QAnon ou simplesmente Q – a teoria da conspiração de extrema-direita – agora associa acontecimentos relacionados ao filme “Som da Liberdade” a forças atribuídas à esquerda. O longa-metragem é uma produção do modesto estúdio Angel e estreou no Brasil em mais de 800 cinemas na quarta-feira, 20.

O filme se apresenta com a justificativa de conscientizar o público sobre a pedofilia, o sequestro e a exploração infantil. O protagonista se mostra forte e ao mesmo tempo sensível com os casos que investiga.

Apesar da dramatização, “Som da Liberdade” tem doses de humor. O enredo é inspirado na Operação Underground Railroad (OUR), coordenada por Tim Ballard. Ele era um agente do Departamento de Segurança Interna dos Estados Unidos, que conseguiu desmantelar uma organização internacional de tráfico humano.

Jim Caviezel é o ator que interpreta o protagonista do filme. Ele ficou conhecido por seu papel como Jesus, na produção “A Paixão de Cristo”. Nesta nova empreitada, o seu personagem se une a um ex-integrante do Cartel de Medellín, que diz ter ouvido o chamado divino para resgatar (“comprar”) crianças vítimas dos traficantes e mantê-las em segurança, mas a sua ação seria secreta, “no escuro”. No diálogo, Ballard diz: “Nenhum dos filhos de Deus está à venda.”

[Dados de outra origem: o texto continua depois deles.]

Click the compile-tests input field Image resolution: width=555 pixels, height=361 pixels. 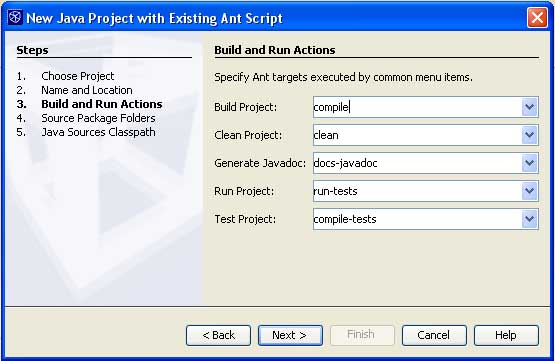[417, 219]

Personalidades da extrema-direita

Donald Trump ao lado do ator Jim Caviezel durante exibição de “Sound of Freedom” | Foto: divulgação/Instagram
Donald Trump ao lado do ator Jim Caviezel durante exibição de “Sound of Freedom” | Foto: divulgação/Instagram

Apesar de uma história que atrai, o sucesso extraordinário do filme é associado ao apoio de figuras ligadas à extrema direita americana. Dentre eles, o ex-presidente Donald Trump e o ator Mel Gibson. No Brasil, a falsa teoria ganhou eco com a senadora bolsonarista Damares Alves. “O filme foi produzido em 2018 e foi uma batalha para que ele chegasse aos cinemas. Ele conta histórias reais. A quem interessa impedir a exibição de um filme como o ‘Som da Liberdade’?”, supõe.

O roteiro de “Som da Liberdade” foi elaborado a partir de 2015. Isso, com dois anos antes do surgimento do QAnon. As filmagens do longa-metragem tiveram segmentos em 2018. Com o lançamento adiado devido a mudanças na distribuição. É esse fator que é atribuído por suposto boicote de Hollywood. Após as estreias, os fãs alegaram que a maior rede de cinemas dos EUA, a AMC, exibiu o filme em salas sem ar-condicionado, mesmo no verão. A medida seria para forçar o público a abandonar as sessões.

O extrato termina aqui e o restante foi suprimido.